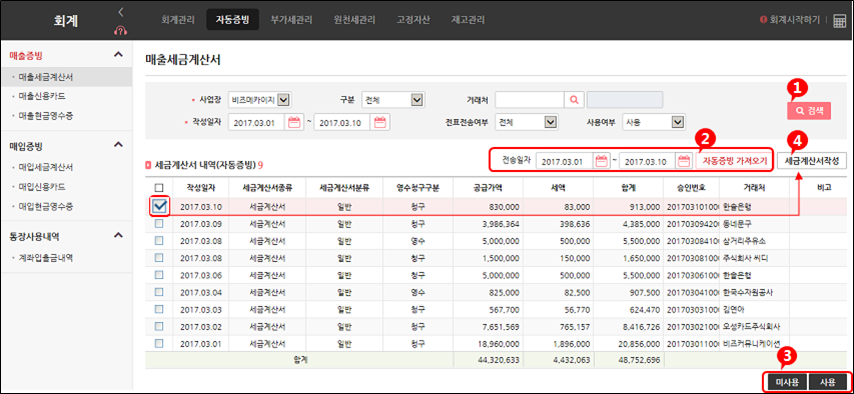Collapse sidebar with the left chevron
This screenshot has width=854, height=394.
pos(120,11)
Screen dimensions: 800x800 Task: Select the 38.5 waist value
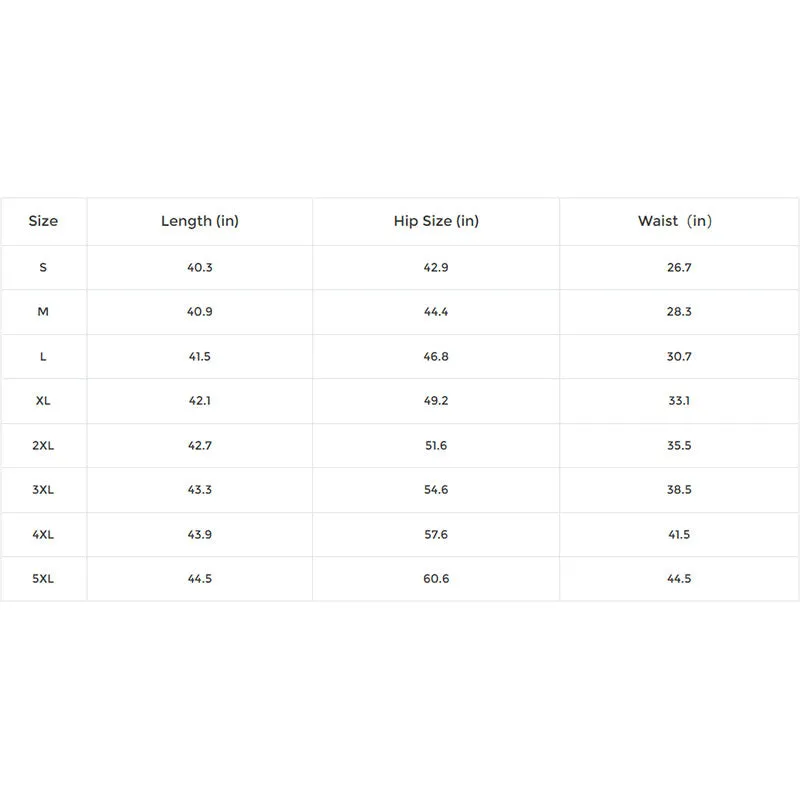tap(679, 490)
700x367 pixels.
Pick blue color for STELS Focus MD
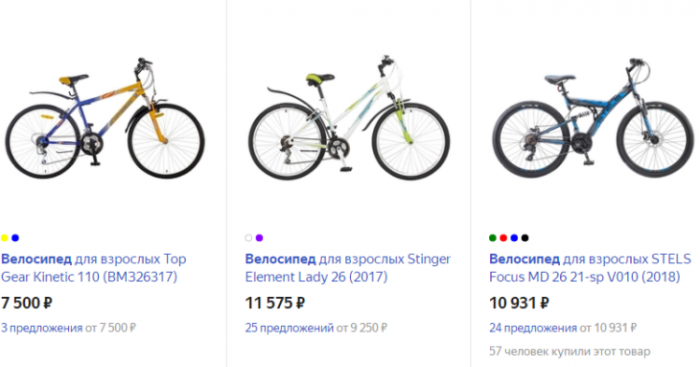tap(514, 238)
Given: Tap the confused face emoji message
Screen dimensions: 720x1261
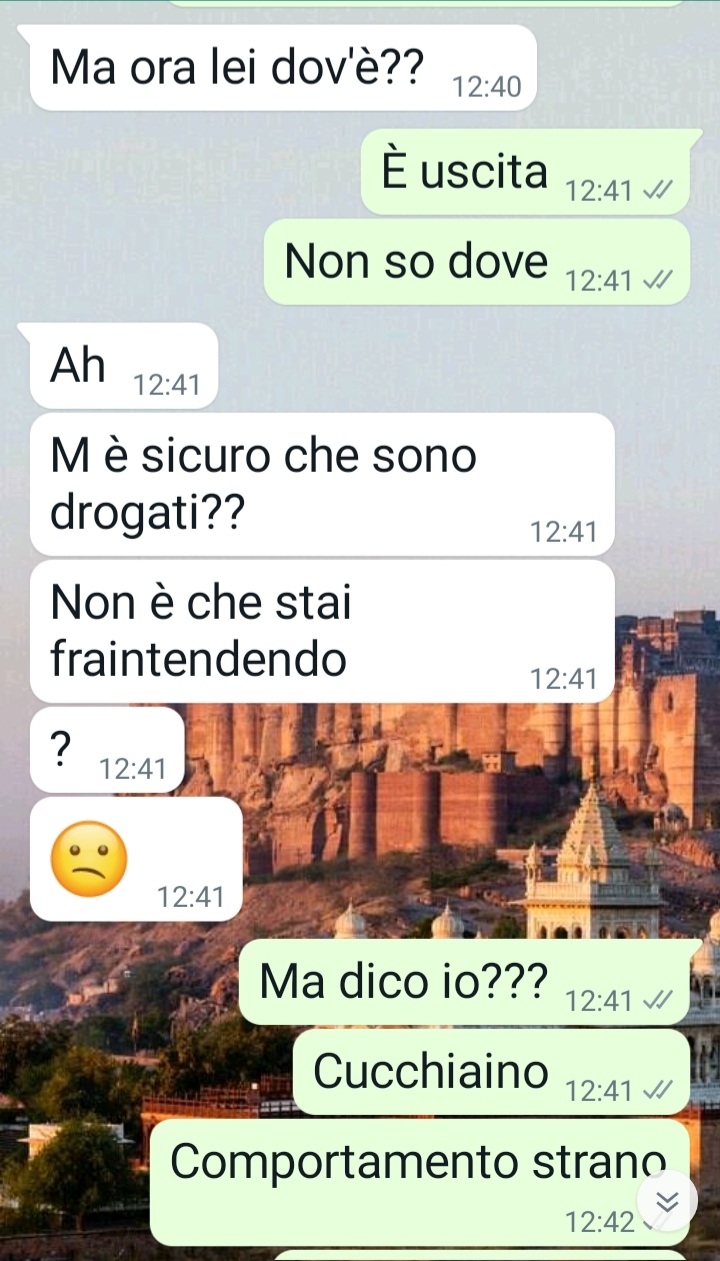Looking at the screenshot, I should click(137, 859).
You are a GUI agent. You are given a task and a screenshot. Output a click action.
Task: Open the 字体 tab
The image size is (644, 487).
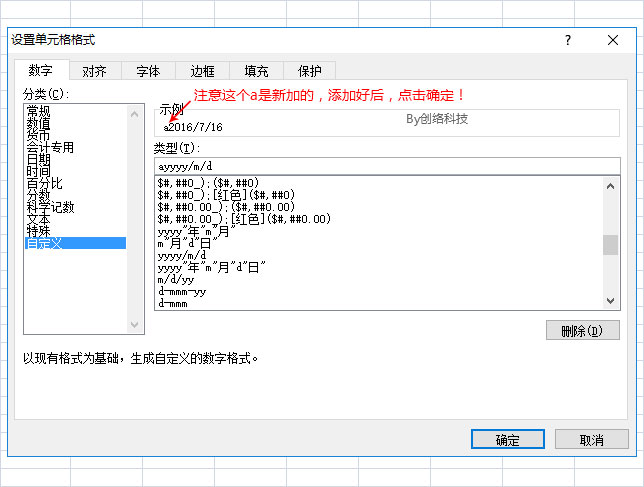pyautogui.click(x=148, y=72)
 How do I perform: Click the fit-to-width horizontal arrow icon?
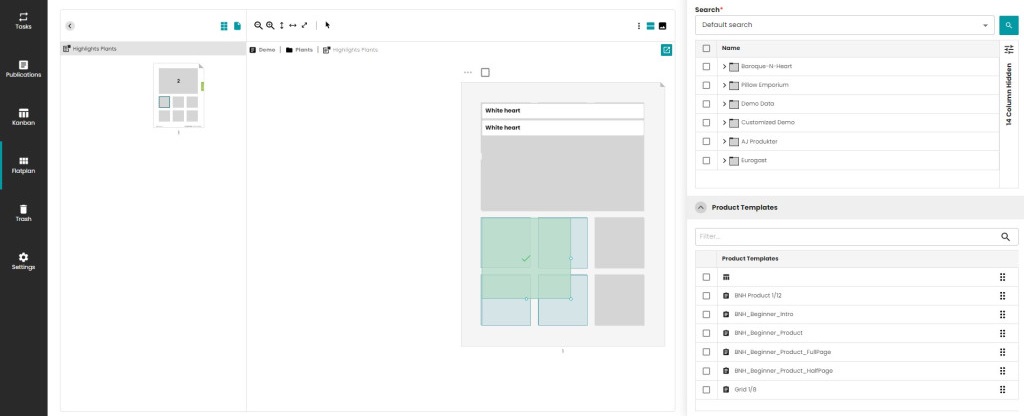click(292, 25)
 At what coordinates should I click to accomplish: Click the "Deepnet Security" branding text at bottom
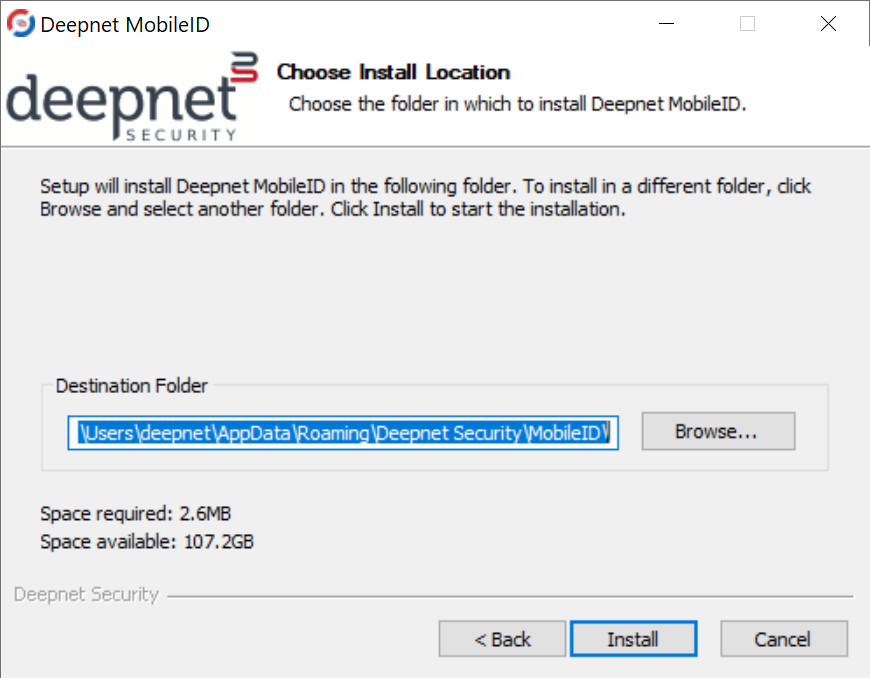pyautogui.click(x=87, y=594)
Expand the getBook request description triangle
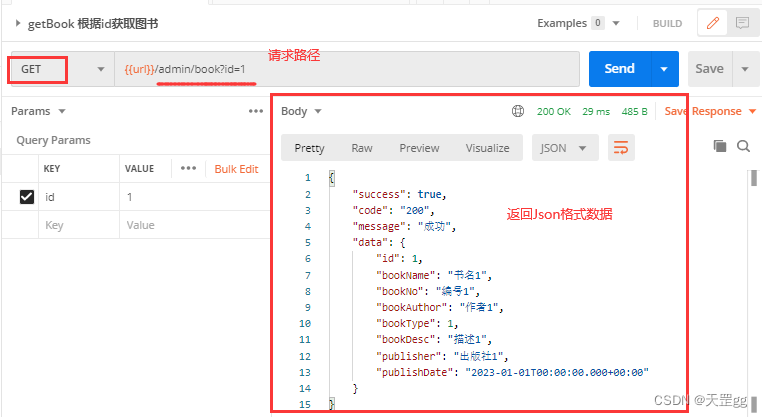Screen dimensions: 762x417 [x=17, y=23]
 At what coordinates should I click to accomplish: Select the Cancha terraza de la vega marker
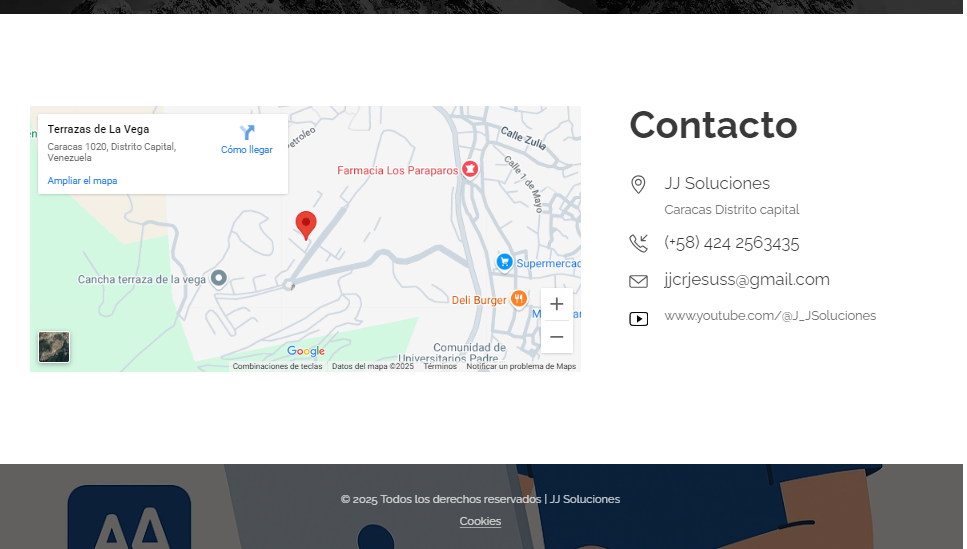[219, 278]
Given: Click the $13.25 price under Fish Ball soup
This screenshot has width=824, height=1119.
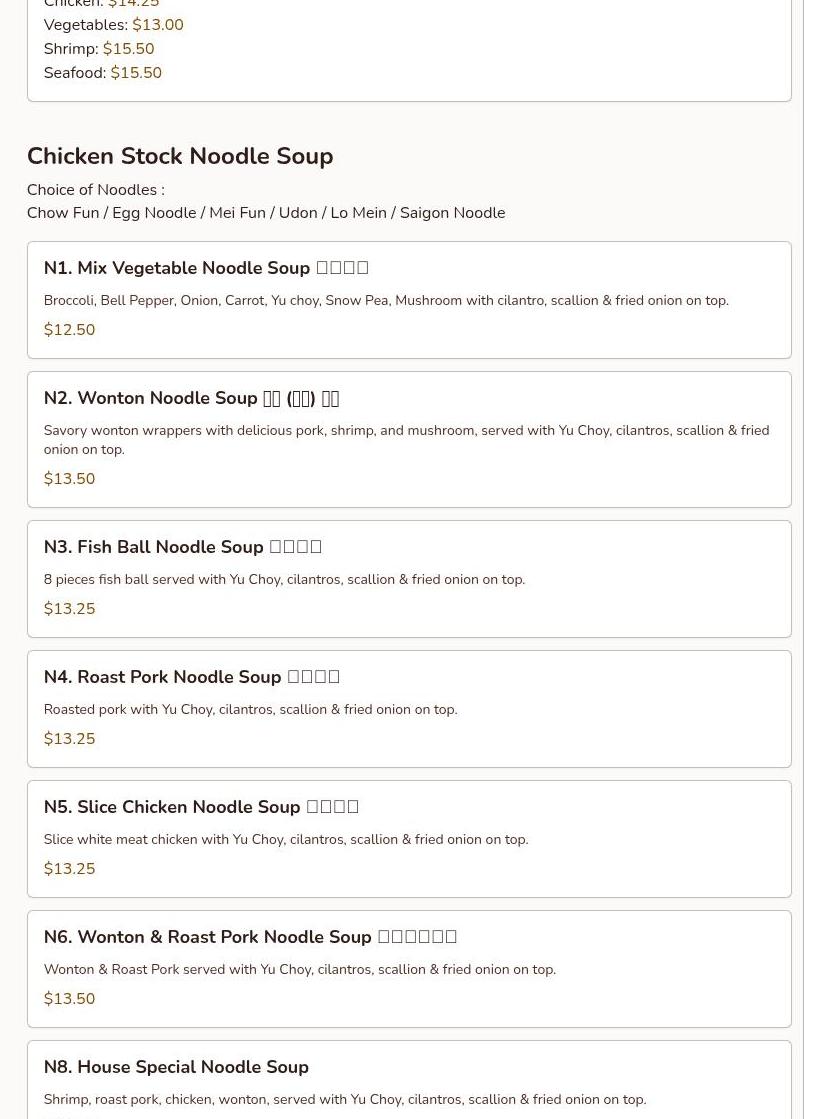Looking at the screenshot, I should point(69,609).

===============

> TASK OBJECTIVE
Retype exactly, and only, the lines from the one containing "Given: Click the" through the end of the material, leaving aside every picture.

> EXERCISE SOLUTION
Given: Click the $13.25 price under Fish Ball soup
This screenshot has width=824, height=1119.
Looking at the screenshot, I should point(69,609).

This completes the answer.